Hardware
Physical components and constraints for local LLM systems
Hardware determines what's possible. The model you can run, the speed you can achieve, and the context length you can support are all fundamentally limited by your hardware. Understanding these constraints helps you make better decisions about what to buy and what to expect.
The Key Constraint: Memory
For most local LLM setups, memory is the primary constraint — not compute. The model weights need to live somewhere, and inference is typically bottlenecked by how fast you can read those weights.
The Bandwidth Rule
During token generation (decode), you read the entire model for each token produced. If your model is 35GB and you want 30 tokens/sec, you need to read 1,050 GB/sec. This is why memory bandwidth matters more than raw compute for most inference workloads.
Hardware Categories
GPUs
NVIDIA, AMD, and their relative strengths for LLM inference. VRAM, bandwidth, and software support.
Apple Silicon
M1/M2/M3/M4 chips with unified memory. Different tradeoffs than discrete GPUs.
VRAM
GPU memory capacity, types (GDDR6X, HBM), and how much you actually need.
Memory Bandwidth
The often-overlooked spec that determines inference speed. Why bandwidth matters more than TFLOPS.
Multi-GPU
NVLink, PCIe, tensor parallelism. When adding GPUs helps and when it doesn't.
CPU Inference
Running models on CPU with RAM offload. Slower but accessible.
Quick Reference: Common Hardware
| Hardware | Memory | Bandwidth | Typical tok/s (70B Q4) | Price (New) |
|---|---|---|---|---|
| RTX 4090 | 24GB VRAM | 1,008 GB/s | ~25-30 (needs offload) | ~$1,600 |
| RTX 3090 | 24GB VRAM | 936 GB/s | ~20-25 (needs offload) | ~$800 used |
| 2× RTX 3090 | 48GB VRAM | ~1.4 TB/s effective | ~35-40 | ~$1,600 used |
| Mac Studio M2 Ultra | 192GB unified | 800 GB/s | ~15-20 | ~$6,000 |
| M3 Max MacBook Pro | 128GB unified | 400 GB/s | ~8-12 | ~$4,500 |
| A100 80GB | 80GB HBM | 2,039 GB/s | ~50-60 | ~$15,000 |
* Performance figures are approximate and vary by model, quantization, and software.
Key Tradeoffs
VRAM vs Bandwidth
More VRAM lets you fit larger models, but bandwidth determines how fast they run. A 48GB GPU with low bandwidth may be slower than a 24GB GPU with high bandwidth running a smaller model.

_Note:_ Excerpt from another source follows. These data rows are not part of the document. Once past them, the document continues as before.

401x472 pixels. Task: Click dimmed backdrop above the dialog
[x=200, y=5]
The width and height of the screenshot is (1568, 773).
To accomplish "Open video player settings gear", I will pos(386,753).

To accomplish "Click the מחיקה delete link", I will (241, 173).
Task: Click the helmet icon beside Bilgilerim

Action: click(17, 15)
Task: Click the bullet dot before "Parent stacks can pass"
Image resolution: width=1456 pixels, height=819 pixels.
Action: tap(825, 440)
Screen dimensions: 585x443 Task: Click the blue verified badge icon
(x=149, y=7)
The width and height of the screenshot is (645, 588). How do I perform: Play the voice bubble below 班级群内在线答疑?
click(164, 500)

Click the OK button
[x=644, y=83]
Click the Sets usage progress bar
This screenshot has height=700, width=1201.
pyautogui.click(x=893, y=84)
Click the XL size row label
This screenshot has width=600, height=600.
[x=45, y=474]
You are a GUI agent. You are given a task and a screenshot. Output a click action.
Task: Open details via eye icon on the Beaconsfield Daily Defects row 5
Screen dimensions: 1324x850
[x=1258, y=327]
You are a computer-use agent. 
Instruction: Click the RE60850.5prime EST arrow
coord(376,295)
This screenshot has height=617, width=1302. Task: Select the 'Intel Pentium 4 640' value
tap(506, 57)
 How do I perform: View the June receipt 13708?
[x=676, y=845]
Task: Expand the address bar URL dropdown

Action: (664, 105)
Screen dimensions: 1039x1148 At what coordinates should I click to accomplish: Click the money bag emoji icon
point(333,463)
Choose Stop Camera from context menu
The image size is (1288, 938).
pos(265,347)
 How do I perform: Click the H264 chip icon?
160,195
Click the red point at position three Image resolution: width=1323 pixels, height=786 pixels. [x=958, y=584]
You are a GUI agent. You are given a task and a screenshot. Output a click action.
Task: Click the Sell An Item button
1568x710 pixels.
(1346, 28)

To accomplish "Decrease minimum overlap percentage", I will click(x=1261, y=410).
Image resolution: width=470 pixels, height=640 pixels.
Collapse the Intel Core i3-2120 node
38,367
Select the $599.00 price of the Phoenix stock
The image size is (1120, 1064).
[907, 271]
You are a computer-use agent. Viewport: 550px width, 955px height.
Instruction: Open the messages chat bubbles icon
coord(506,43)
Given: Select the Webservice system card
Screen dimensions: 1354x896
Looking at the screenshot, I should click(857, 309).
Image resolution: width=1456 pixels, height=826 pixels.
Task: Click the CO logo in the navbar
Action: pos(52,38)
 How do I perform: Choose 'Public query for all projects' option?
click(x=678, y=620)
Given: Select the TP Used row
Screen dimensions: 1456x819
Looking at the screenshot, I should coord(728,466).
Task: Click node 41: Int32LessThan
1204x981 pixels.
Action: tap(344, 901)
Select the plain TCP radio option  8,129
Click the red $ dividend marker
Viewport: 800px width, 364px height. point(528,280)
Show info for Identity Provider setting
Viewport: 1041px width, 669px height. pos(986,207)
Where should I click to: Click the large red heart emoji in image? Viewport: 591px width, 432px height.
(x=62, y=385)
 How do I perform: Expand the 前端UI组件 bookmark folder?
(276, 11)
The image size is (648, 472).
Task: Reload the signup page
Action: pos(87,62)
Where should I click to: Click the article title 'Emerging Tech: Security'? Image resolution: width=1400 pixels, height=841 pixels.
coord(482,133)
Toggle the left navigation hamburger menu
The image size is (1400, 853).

Single Powerful vs Multiple Smaller
One 48GB GPU usually outperforms two 24GB GPUs for the same total VRAM, because multi-GPU adds communication overhead. But sometimes two smaller GPUs is all you can get.
New vs Used
Used datacenter GPUs (P40, A100) offer extreme value but come with quirks: cooling, power, driver support. Consumer cards are easier but more expensive per GB.
Discrete GPU vs Apple Silicon
Apple offers huge unified memory pools with reasonable bandwidth. NVIDIA offers higher bandwidth but limited VRAM per card. Different sweet spots for different model sizes.
What Hardware Do You Need?
The answer depends on what models you want to run:
| Model Class | Example Models | Q4 Size | Minimum Hardware |
|---|---|---|---|
| Small (1-3B) | Phi-3, Gemma 2B | 1-2GB | Any modern GPU, or CPU |
| Medium (7-8B) | Llama 3 8B, Mistral 7B | 4-5GB | 8GB VRAM or 16GB unified |
| Large (13-14B) | Llama 2 13B | 7-8GB | 12GB+ VRAM or 24GB unified |
| XL (30-34B) | CodeLlama 34B | 18-20GB | 24GB VRAM or 48GB unified |
| XXL (65-70B) | Llama 3 70B | 35-40GB | 48GB+ VRAM or 64GB+ unified |
| Frontier (100B+) | Llama 3 405B | 200GB+ | Multi-GPU or very large Mac |
Starting Point Recommendation
If you're just getting started: an RTX 4090 (24GB) handles 7B-13B models well and can run 70B with offloading. It's the best single consumer GPU for local LLM work. For larger models with better speed, look at multi-GPU setups or high-memory Apple Silicon.